Dataset content:
§ §
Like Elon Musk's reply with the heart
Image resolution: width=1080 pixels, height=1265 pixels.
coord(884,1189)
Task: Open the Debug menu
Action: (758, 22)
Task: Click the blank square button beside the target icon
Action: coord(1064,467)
§ §
Directions for this task:
A word-for-word copy of the lines from the one with "Image resolution: width=1080" through the end of the listing is what should be returned.

Problem solution:
Image resolution: width=1080 pixels, height=1265 pixels.
coord(884,1189)
Task: Open the Debug menu
Action: (758, 22)
Task: Click the blank square button beside the target icon
Action: coord(1064,467)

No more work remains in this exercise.